Wednesday, 23 May 2012

System Settings shell changes

 While Jon McCann made changes to the System Settings UI, I was busy implementing an animated notebook, to make the switch between panels, overview and search less jarring.



Video on YouTube.

Here's a list of what we fixed:

  • Avoid scrollbars at all costs on startup (made possible by some GTK+ sizing bug fixes)
  • Make the default window bigger, while supporting small displays (800x600 displays should now be usable)
  • Bigger icons to match the Shell's overview
  • Better layout of search results
  • Animated transitions between panels, overview and search results

Before


After

There will most likely be more tweaks of the UI between now and the GNOME 3.6 release, which I'll make sure to let you know about.

PS: Before you ask, we cannot animate window size changes. Hopefully this will be possible in the future.

Update: Fixed a double-negative. Also note that there are some differences between my screenshots and reality, like the separators, as my system wasn't fully updated.

Friday, 18 May 2012

Notes on Apple IR remotes reverse-engineering

In 2009, I wrote a driver to make the infra-red remote on my original MacBookAir work out-of-the-box on Linux. The driver was rejected upstream on the basis that the device would soon be supported through more generic means. In the meanwhile, it lived in Fedora's kernel tree, and I took some notes about implementing pairing, so that only your remote would work with your computer.

I'm posting this now because I wanted to poke at a MacOS X application today, and couldn't for the life of me remember the name of the program to monitor disk-activity. Hope this finds its way to a search engine near you.


  • Launched the System Preferences, Security, and unlock the panel.
  • In a terminal: sudo fs_usage -f filesys -w and check the output when enabling/disabling the remote.
  • We can see the modified file is /Library/Preferences/com.apple.driver.AppleIRController.plist
  • Installed PlistEditPro and opened the file up.
  • Now try to pair a remote (menu and next together)
  • You can see the UID value changing in the file.
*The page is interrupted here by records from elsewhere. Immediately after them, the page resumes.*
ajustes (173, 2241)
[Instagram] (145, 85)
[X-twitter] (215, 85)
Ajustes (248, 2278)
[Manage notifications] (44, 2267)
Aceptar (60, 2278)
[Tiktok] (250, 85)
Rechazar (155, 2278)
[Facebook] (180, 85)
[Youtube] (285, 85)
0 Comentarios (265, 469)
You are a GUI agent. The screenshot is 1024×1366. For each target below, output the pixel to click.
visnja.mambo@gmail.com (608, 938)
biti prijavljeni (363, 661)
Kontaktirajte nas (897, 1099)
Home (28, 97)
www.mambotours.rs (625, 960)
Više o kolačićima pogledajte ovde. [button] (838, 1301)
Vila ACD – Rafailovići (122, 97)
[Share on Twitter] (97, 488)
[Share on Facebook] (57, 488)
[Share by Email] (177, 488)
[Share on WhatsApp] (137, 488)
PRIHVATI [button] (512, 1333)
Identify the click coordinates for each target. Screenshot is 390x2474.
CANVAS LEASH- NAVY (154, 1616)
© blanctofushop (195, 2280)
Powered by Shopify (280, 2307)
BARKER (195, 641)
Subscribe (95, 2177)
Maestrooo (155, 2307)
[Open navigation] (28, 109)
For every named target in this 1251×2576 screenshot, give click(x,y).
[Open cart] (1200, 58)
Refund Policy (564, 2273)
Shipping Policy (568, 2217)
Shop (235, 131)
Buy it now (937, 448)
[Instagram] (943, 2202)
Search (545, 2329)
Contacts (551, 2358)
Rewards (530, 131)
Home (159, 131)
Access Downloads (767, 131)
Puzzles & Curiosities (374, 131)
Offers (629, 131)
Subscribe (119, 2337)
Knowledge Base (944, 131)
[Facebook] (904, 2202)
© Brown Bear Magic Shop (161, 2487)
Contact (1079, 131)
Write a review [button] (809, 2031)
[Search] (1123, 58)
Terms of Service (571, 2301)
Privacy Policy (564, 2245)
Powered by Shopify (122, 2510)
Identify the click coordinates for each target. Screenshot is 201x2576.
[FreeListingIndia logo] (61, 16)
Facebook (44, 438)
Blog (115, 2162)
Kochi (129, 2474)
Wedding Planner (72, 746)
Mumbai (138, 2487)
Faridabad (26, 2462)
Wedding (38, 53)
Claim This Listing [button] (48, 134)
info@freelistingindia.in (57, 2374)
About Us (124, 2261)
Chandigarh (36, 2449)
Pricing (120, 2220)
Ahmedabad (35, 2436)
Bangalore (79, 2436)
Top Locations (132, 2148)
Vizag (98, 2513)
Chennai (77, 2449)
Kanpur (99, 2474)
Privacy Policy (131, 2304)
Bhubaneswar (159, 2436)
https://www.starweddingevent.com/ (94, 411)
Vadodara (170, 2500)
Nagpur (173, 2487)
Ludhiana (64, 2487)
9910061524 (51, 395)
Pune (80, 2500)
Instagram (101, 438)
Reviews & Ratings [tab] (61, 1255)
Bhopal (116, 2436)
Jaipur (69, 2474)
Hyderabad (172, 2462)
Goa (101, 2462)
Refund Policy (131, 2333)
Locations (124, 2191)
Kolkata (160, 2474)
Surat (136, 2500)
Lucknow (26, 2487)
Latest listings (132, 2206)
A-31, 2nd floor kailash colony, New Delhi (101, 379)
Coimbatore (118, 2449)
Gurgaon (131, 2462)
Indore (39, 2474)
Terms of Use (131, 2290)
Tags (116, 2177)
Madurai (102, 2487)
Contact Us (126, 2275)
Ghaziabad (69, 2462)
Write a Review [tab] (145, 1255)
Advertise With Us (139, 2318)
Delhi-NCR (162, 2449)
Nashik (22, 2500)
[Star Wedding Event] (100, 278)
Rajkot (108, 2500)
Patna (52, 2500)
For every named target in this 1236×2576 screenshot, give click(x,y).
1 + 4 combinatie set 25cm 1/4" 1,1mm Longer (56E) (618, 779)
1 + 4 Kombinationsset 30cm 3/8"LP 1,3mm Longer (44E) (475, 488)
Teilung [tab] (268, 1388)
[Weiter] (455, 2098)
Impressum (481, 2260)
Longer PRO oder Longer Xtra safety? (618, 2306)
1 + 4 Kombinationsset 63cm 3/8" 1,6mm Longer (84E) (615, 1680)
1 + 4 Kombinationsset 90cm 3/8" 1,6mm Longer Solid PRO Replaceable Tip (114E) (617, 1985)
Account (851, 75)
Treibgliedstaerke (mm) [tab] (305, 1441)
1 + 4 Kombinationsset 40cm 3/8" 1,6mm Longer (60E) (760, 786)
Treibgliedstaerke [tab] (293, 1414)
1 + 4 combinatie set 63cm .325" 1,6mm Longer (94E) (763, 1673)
I named the remotes I had available to me:
    • New remote: UID = 145 
    • Old clean remote: UID = 24
    • Old dirty remote: UID = 227 
  • After adding some debug to the aforementioned appleir driver, in Linux, I got:
    • New remote: appleir: received (5 bytes) 25 87 e0 91 02
    • Old clean remote: appleir: received (5 bytes) 25 87 e0 18 03
    • Old dirty remote: appleir: received (5 bytes) 25 87 e0 e3 02
  • So the 4th byte is the remote's UID.
Now one could implement remote pairing using a sysfs attribute, a udev helper to apply the pairing across reboots, and PolicyKit helper to set and save the paired UID.